**TESTO CITATO:**
◆ ◆ ◆ ◆

Con la crisi del lavoro e grazie alle opportunità offerte da siti e applicazioni sono nate delle figure lavorative nuove, si tratta di impieghi on demand.
In un mondo messo alla prova dalla crisi economica il settore dell’impiego e i contratti di lavoro ne hanno fatto le spese. In un contesto del genere si è sviluppata la gig economy. Si tratta di un particolare sistema che riesce a fare a meno dei classici contratti a tempo indeterminato o alle prestazioni continuative. 
On demand significa che si lavora solo quando c’è la necessità delle nostre competenze e delle nostre abilità.

Alcuni corrieri o i driver di Uber, sono chiari esempi di figure professionali all’interno della gig economy. Se vogliamo renderla ancora più semplice, è il trionfo dei “lavoretti”. Fino a poco tempo fa una situazione lavorativa del genere non sarebbe stata considerata una buona opzione economica, e invece vista la crisi del lavoro al momento molte persone stanno sfruttando le opportunità occupazionali, anche se molto saltuarie, offerte da siti, applicazioni e piattaforme web.

◆ ◆ ◆ ◆

**MATERIALE:**

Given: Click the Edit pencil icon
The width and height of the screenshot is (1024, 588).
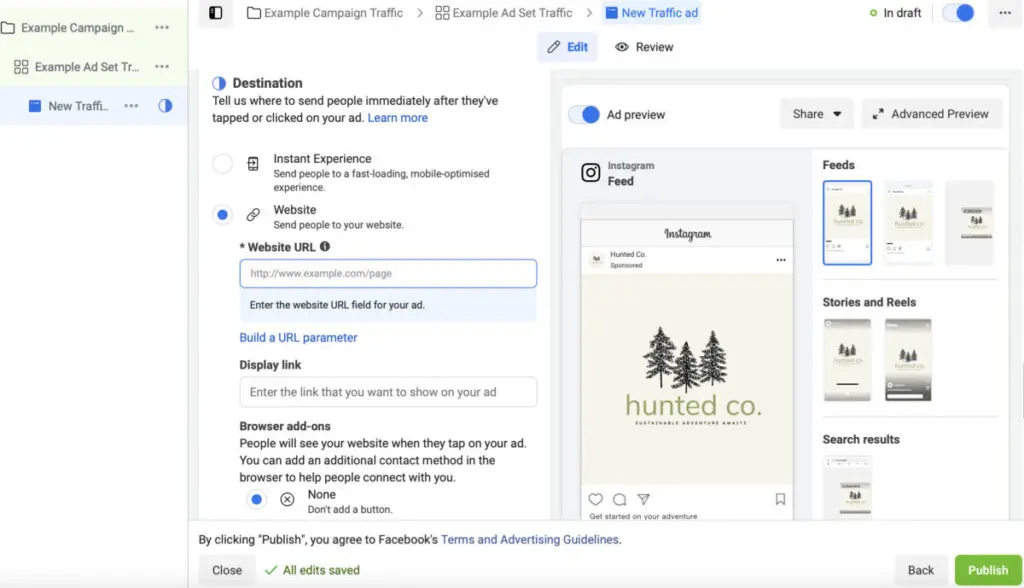Looking at the screenshot, I should (552, 46).
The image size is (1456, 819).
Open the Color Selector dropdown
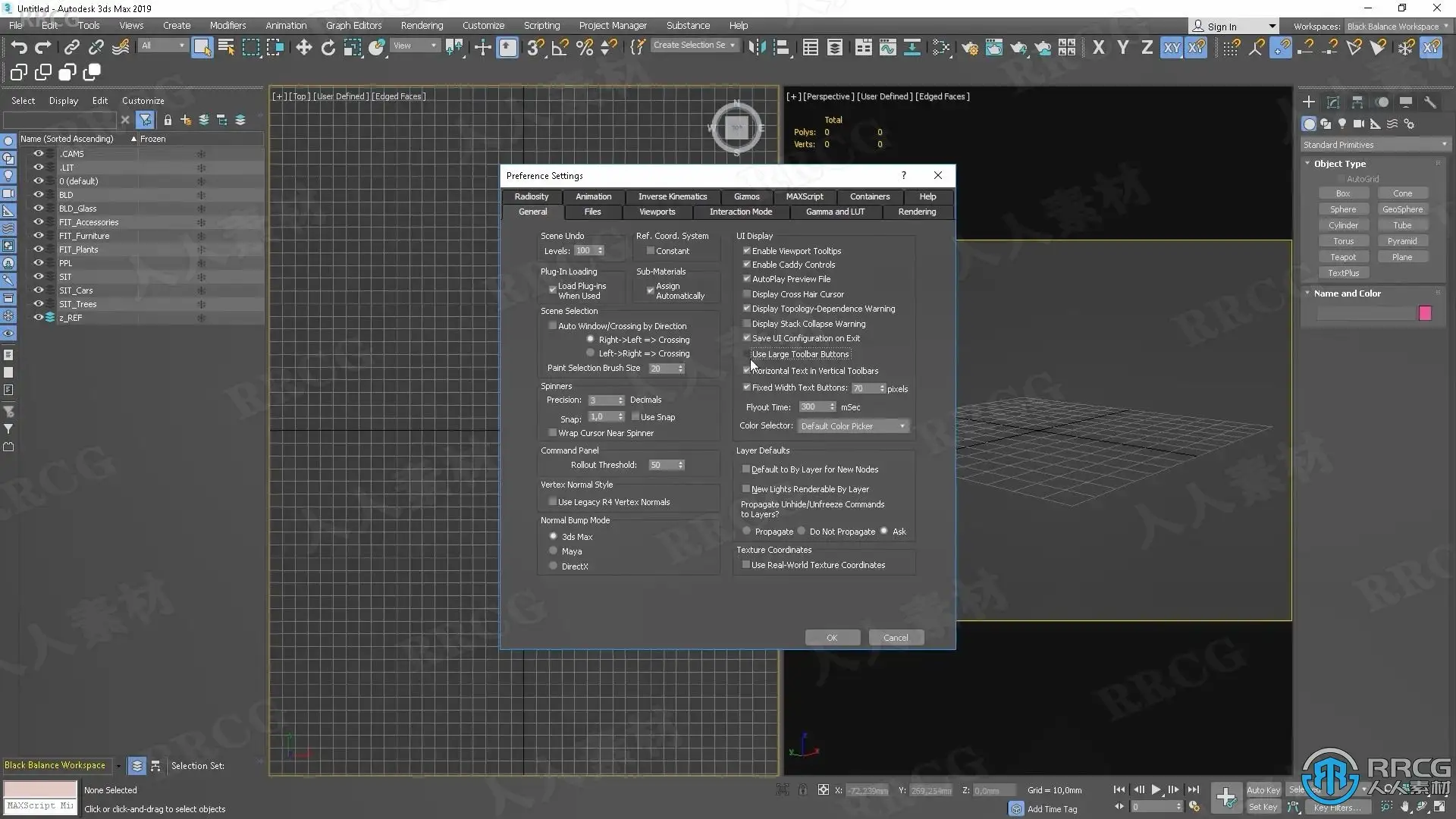(853, 426)
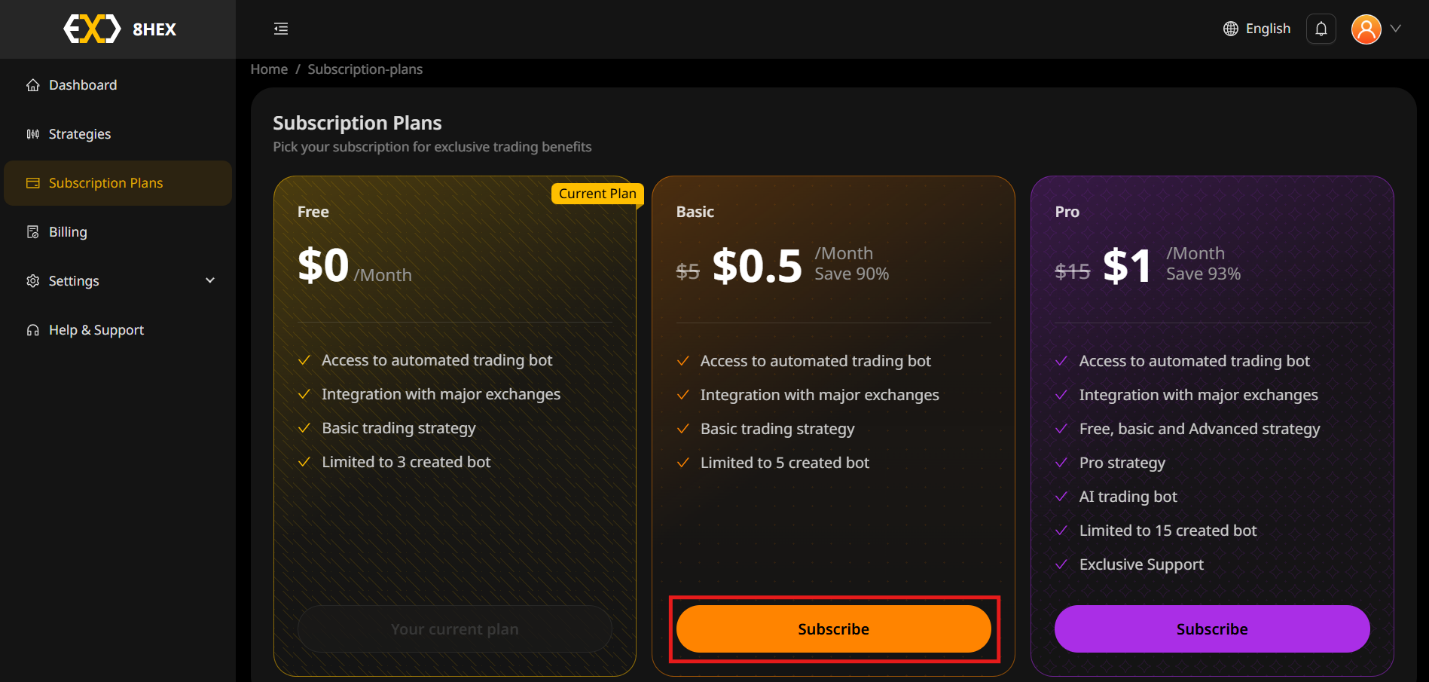
Task: Open the user profile dropdown arrow
Action: click(x=1398, y=29)
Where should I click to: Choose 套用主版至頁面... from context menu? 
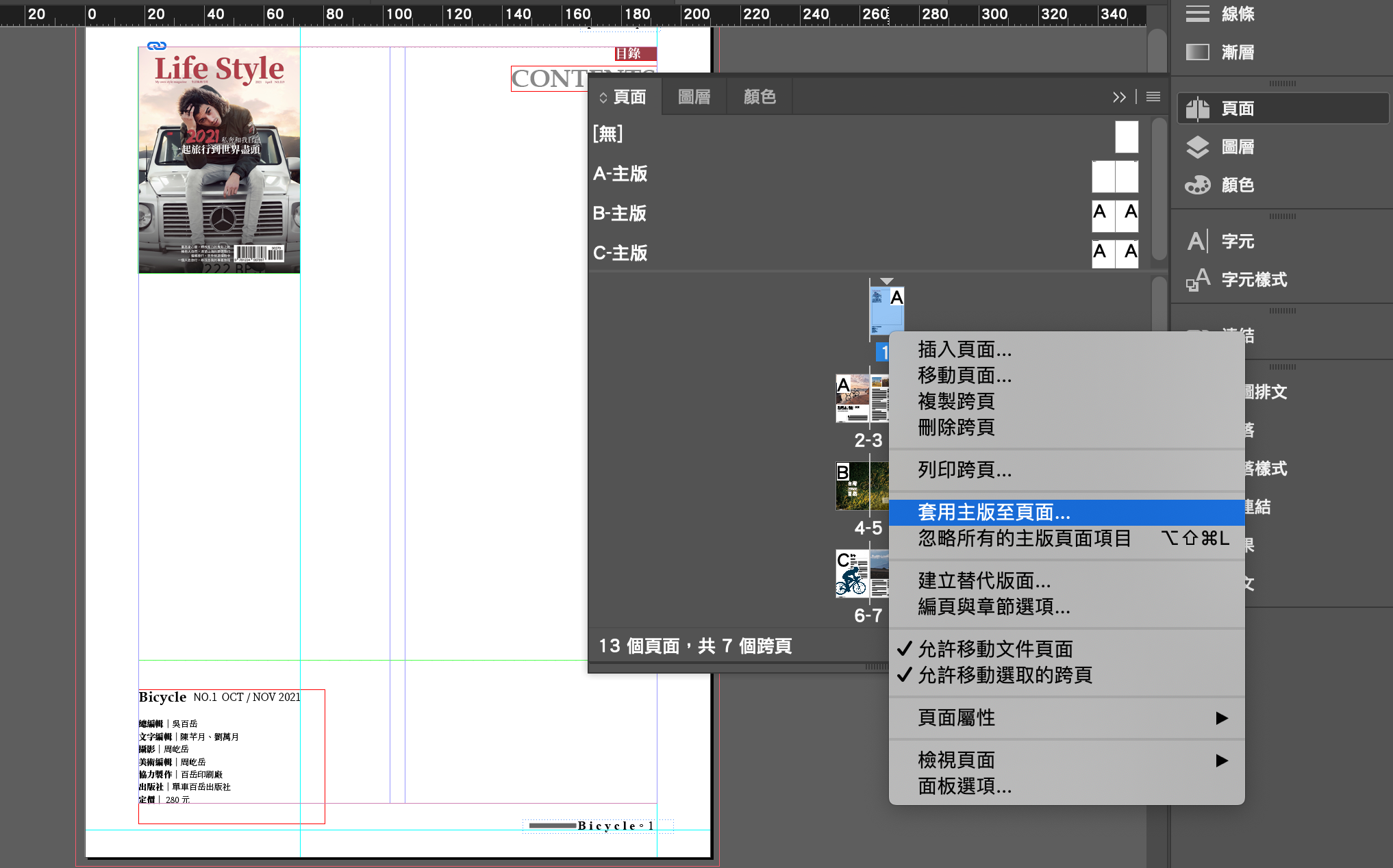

◆ ◆ ◆ ◆

**ESERCIZI:**
A. Riscrivi in forma di elenco puntato, più breve, il paragrafo del testo sulla gig economy che inizia con "Alcuni corrieri o i driver di Uber". Conserva i fatti principali.
B. In base al testo sulla gig economy, stabilisci se ciascuna affermazione è vera. Rispondi sì o no e cita fedelmente le parole del testo che lo dimostrano.
(i) La gig economy si fonda sui classici contratti a tempo indeterminato.
(ii) I driver di Uber sono un esempio di figura professionale della gig economy.
(iii) Lavorare on demand significa lavorare solo quando servono le proprie competenze.
C. Ricopia fedelmente il passo del testo sulla gig economy che parte dalle parole "On demand significa" e termina con le parole "e piattaforme web.".

**SOLUZIONI DEGLI ESERCIZI:**
A.
- Corrieri e driver di Uber sono chiari esempi di figure professionali della gig economy, il trionfo dei "lavoretti".
- Fino a poco tempo fa questo tipo di lavoro non era considerato una buona opzione economica.
- Oggi, a causa della crisi del lavoro, molte persone sfruttano le opportunità di impiego offerte da siti, applicazioni e piattaforme web, anche se sono molto saltuarie.

B.
(i) No: "riesce a fare a meno dei classici contratti a tempo indeterminato o alle prestazioni continuative"
(ii) Sì: "Alcuni corrieri o i driver di Uber, sono chiari esempi di figure professionali all’interno della gig economy."
(iii) Sì: "On demand significa che si lavora solo quando c’è la necessità delle nostre competenze e delle nostre abilità."

C.
On demand significa che si lavora solo quando c’è la necessità delle nostre competenze e delle nostre abilità.

Alcuni corrieri o i driver di Uber, sono chiari esempi di figure professionali all’interno della gig economy. Se vogliamo renderla ancora più semplice, è il trionfo dei “lavoretti”. Fino a poco tempo fa una situazione lavorativa del genere non sarebbe stata considerata una buona opzione economica, e invece vista la crisi del lavoro al momento molte persone stanno sfruttando le opportunità occupazionali, anche se molto saltuarie, offerte da siti, applicazioni e piattaforme web.